Webhooks
Parse
When webhooks are triggered in the gateway, a notification is sent as a POST request to the specified destination URL. The post body contains two x-www-form-urlencoded
parameters:
bt_signature
bt_payload
This payload is signed to ensure that the message originated from Braintree and was not modified in transit. The message is identical to standard API responses and contains a snapshot of the related entity at the time the webhook was triggered.
These parameters should be passed to the viewModel.parse_method. The result will be a WebhookNotification
object consisting of:
- A timestamp (in UTC)
- Tip: Notifications may not be delivered sequentially, so be sure to look at the timestamp of the event.
- A kind (directly mapped to triggers)
- A standard Braintree object, depending on the type of notification (e.g. a subscription object for recurring billing webhooks)
- Tip: Save webhook data to your database for reporting purposes or use it to trigger other actions in your app
- Callback
- Promise
app.post("/webhooks", (req, res) => {
gateway.webhookNotification.parse(
req.body.bt_signature,
req.body.bt_payload,
(err, webhookNotification) => {
console.log("[Webhook Received " + webhookNotification.timestamp + "] | Kind: " + webhookNotification.kind);
// Example values for webhook notification properties
console.log(webhookNotification.kind); // "subscriptionWentPastDue"

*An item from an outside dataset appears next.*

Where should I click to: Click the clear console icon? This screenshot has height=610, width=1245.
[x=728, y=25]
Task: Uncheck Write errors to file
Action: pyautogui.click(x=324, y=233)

console.log(webhookNotification.timestamp); // Sun Jan 1 00:00:00 UTC 2012
res.status(200).send();
});
});
Exceptions
An invalid signature exception is raised if the webhook notification you attempt to parse has an invalid signature.
Retries
If a webhook takes longer than 30 seconds to respond, it is considered a timeout and will be retried. We will resend webhook notifications every hour for up to 3 hours in sandbox, or up to 24 hours in production, until the webhook responds with a successful HTTPS response code (i.e. ‘2xx’) within 30 seconds.